Dataset excerpts
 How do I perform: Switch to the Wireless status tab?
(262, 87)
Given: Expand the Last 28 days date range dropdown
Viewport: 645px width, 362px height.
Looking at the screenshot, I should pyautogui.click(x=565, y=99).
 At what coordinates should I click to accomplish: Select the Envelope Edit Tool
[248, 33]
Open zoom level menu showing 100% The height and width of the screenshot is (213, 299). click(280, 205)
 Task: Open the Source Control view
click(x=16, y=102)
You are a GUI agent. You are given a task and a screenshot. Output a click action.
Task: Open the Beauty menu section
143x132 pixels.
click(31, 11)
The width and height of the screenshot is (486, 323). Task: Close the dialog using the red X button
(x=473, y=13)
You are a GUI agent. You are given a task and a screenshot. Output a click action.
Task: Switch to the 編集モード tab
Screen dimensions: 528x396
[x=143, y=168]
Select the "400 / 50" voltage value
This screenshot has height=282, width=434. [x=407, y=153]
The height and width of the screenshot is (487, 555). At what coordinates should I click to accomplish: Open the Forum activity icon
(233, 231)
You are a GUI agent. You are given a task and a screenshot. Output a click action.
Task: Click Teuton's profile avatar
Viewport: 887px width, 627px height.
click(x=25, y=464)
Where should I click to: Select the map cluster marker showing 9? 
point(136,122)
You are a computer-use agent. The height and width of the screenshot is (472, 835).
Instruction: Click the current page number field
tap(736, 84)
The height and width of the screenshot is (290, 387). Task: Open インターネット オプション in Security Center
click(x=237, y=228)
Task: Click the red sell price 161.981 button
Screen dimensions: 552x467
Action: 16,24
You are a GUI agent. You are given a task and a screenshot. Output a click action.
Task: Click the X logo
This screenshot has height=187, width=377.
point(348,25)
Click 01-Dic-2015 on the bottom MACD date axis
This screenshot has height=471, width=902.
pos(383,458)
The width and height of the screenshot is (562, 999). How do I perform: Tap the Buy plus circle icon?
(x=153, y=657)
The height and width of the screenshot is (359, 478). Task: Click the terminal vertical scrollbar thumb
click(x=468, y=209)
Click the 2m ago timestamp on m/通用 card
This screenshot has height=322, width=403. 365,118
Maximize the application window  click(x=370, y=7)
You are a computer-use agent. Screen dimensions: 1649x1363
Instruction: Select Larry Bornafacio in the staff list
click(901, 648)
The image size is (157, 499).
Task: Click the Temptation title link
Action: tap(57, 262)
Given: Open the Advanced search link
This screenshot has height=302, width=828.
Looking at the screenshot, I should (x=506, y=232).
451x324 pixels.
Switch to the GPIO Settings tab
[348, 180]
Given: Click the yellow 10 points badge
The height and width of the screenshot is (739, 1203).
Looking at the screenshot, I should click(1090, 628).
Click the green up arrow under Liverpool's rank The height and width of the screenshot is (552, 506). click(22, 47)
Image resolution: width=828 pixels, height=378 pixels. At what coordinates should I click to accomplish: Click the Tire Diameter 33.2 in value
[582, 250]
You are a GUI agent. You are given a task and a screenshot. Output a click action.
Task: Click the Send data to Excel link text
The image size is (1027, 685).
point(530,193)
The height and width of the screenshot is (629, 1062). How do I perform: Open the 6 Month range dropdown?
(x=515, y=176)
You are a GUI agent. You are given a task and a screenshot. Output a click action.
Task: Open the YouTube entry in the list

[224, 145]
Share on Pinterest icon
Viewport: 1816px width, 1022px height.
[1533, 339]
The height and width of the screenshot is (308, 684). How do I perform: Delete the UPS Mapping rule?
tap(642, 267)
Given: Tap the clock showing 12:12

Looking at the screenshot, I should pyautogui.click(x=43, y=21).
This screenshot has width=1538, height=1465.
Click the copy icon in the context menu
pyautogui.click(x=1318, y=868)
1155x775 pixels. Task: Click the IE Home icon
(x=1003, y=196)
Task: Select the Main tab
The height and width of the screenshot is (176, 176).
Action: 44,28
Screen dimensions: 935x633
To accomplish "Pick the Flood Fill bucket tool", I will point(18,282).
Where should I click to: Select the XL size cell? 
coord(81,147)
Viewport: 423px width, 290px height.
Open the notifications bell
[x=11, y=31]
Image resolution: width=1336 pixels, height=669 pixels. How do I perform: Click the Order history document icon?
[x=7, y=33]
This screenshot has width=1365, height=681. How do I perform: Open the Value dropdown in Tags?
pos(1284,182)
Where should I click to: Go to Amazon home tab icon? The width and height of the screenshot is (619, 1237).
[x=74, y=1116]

## ACTIVITY
If a line of the data contains "computer", copy it out.

## OUTPUT OF THE EXERCISE
You are a computer-use agent. The height and width of the screenshot is (472, 835).
You are a computer-use agent. Screen dimensions: 1649x1363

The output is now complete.